La terza Manon al Teatro Regio di Torino

La versione di Auber, i misteri dell’acustica e Dolores Costello

Manon Lescaut
Manon Lescaut
Recensione
classica
Torino, Teatro Regio
Manon Lescaut
17 Ottobre 2024 - 27 Ottobre 2024

Teatro Regio, Torino: per la terza volta, sulle note di Auber dopo quelle di Puccini  e di Massenet, Manon Lescaut è morta, Des Grieux s’è disperato e il pubblico ha applaudito. Il progetto Manon Manon Manon può così dirsi felicemente concluso; riuscito lo sforzo produttivo di mandare in scena tre grandi opere in un mese (e ancora ci sono le repliche); lodevole l’operazione culturale di accostare tre Manon affinché ne potessimo delibare analogie e differenze di epoca, drammaturgia e sensibilità artistica nel mettere in musica il medesimo soggetto.

 

La Manon Lescaut di Auber, che risale al 1858, non era mai andata in scena a Torino, e non è che altrove sia tanto di casa. Gli appassionati dovrebbero accorrere perché 1) seriamente, quando vi ricapita? 2) è un’opera piena di musica incantevole. Il linguaggio è esile e fuori tempo massimo per l’epoca, ma non per questo meno bello. Sembra trovarsi ancora nella Francia di Luigi Filippo, con le vecchie cadenze alla maniera di Rossini e Donizetti (e pensare che in giro c’erano Wagner, Verdi, Berlioz...).
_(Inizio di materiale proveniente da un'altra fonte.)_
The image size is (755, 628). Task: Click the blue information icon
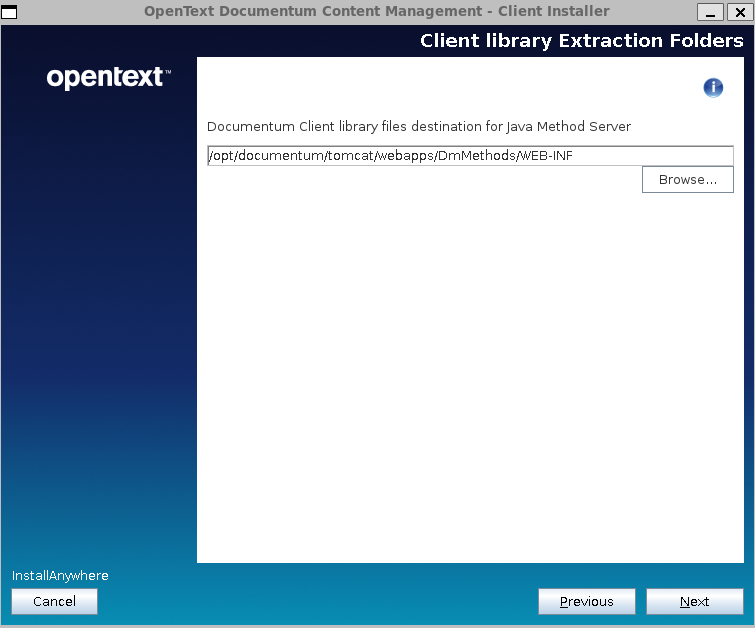coord(713,87)
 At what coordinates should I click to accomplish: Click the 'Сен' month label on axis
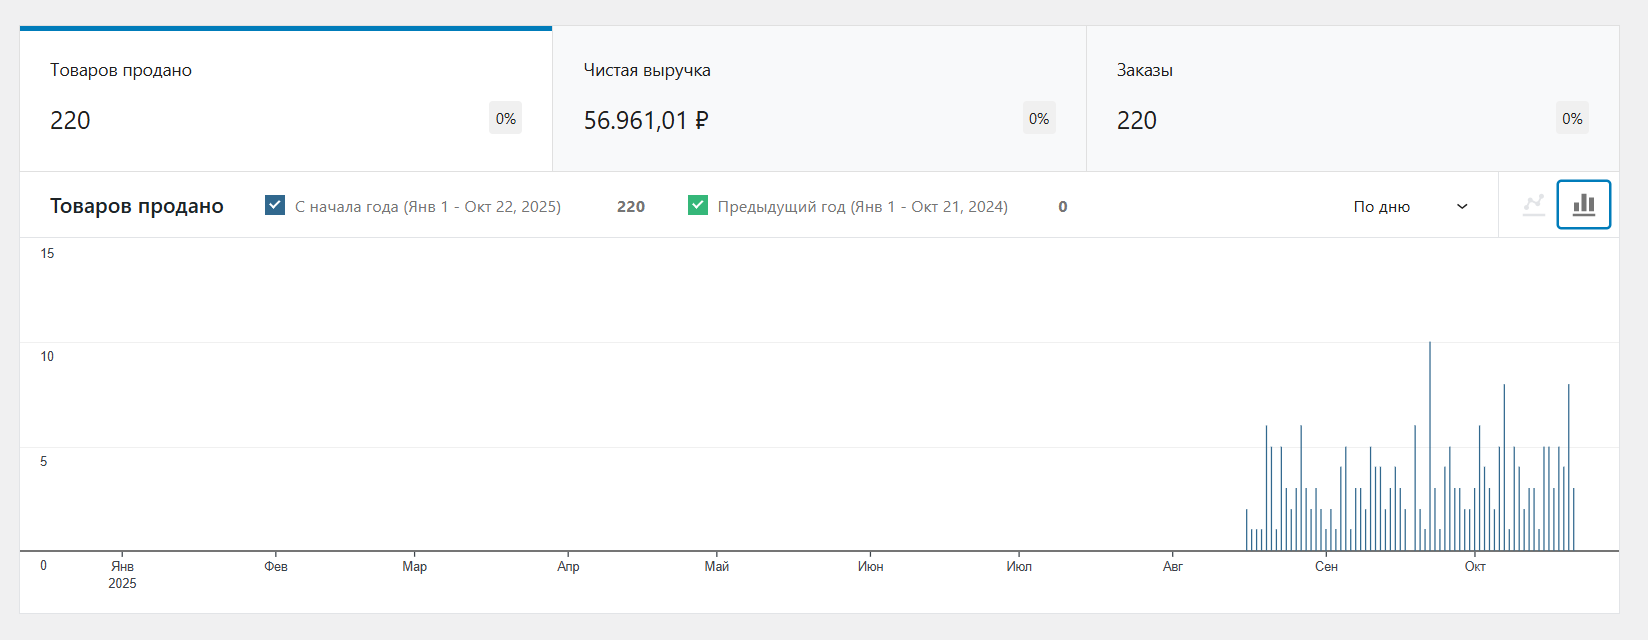[1326, 567]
Molto divertimento offrono nei primi due atti i couplets brillanti e i cori, puro stile Offenbach. Lì, il Coro del Teatro Regio e l’Orchestra, diretta da Guillaume Tourniaire, scalpitano. Solo che, a un certo punto, la leggera opéra-comique – già sulla via dell’operetta – deve fare i conti con la virata tragica. Il duetto che conclude l’opera con la morte di Manon, di per sé, fu da subito considerato uno dei più notevoli di Auber. Ma il progetto Manon Manon Manon porta per statuto lo spettatore a confronti ravvicinati. Dopo Puccini e Massenet, questa morte ci suona stranamente impacciata, come la conversazione dello stesso Luigi Filippo (leggete, se volete divertirvi, i Souvenirs di Tocqueville), e il povero Auber figura un po’ sotto tono rispetto a quei due. Non che a lui importi qualcosa, beninteso.

 

Rocío Perez (Manon), Sébastien Guèze (Des Grieux), Armando Noguera (d’Hérigny), Francesco Salvadori (Lescaut), Manuela Custer (Bancelin) hanno superato con fermezza le difficoltà del canto. Perez ha suscitato un’ovazione dopo l’acrobatica “Bourbonnaise”. Nonostante Tourniaire abbia dosato con sapienza il volume dell’orchestra, il suono delle voci aveva qui e là difficoltà a oltrepassarla. Poiché accadeva a tutti indistintamente, è probabile, come ci ha suggerito qualcuno, che ciò sia dovuto alla conformazione della scenografia. Misteri dell’acustica. 

 

Questione regia di Arnaud Bernard. A considerarla globalmente, l’operazione ci sembra riuscita pienamente solo in Massenet: qui, non è che le proiezioni cinematografiche diano fastidio (come in Puccini) ma manca quella compenetrazione tra linguaggi che faceva della Manon-Clouzot-Bardot uno splendido tutt’unico dove cinema e musica si sorreggevano vicendevolmente. Con Auber il film scelto è When a Man Loves (1927), trasposizione del romanzo dell’abbé Prévost, con gli occhioni di Dolores Costello che piangono le lacrime di Manon. Il linguaggio del cinema muto non sembra tuttavia avere altro scopo fuorché far fare qualcosa ai cantanti nei momenti drammaturgicamente statici, ovvero mostrare che il regista è stato a ragion veduta retribuito. Gli attori assumono pose da divi del cinema muto, la troupe ronza loro intorno, il figurante-regista gesticola imperiosamente, e via variando. Così, sotto la grande serra che fa da set (su, che Hugo Cabret l’avete visto), qualcosa succede. Certo, non mancano le scene d’azione, registicamente ben gestite, con ritmo e bella mano e solido mestiere: ma lì il problema del farfarqualcosa non si pone. Comunque, il risultato si è portato a casa. Addio, Manon.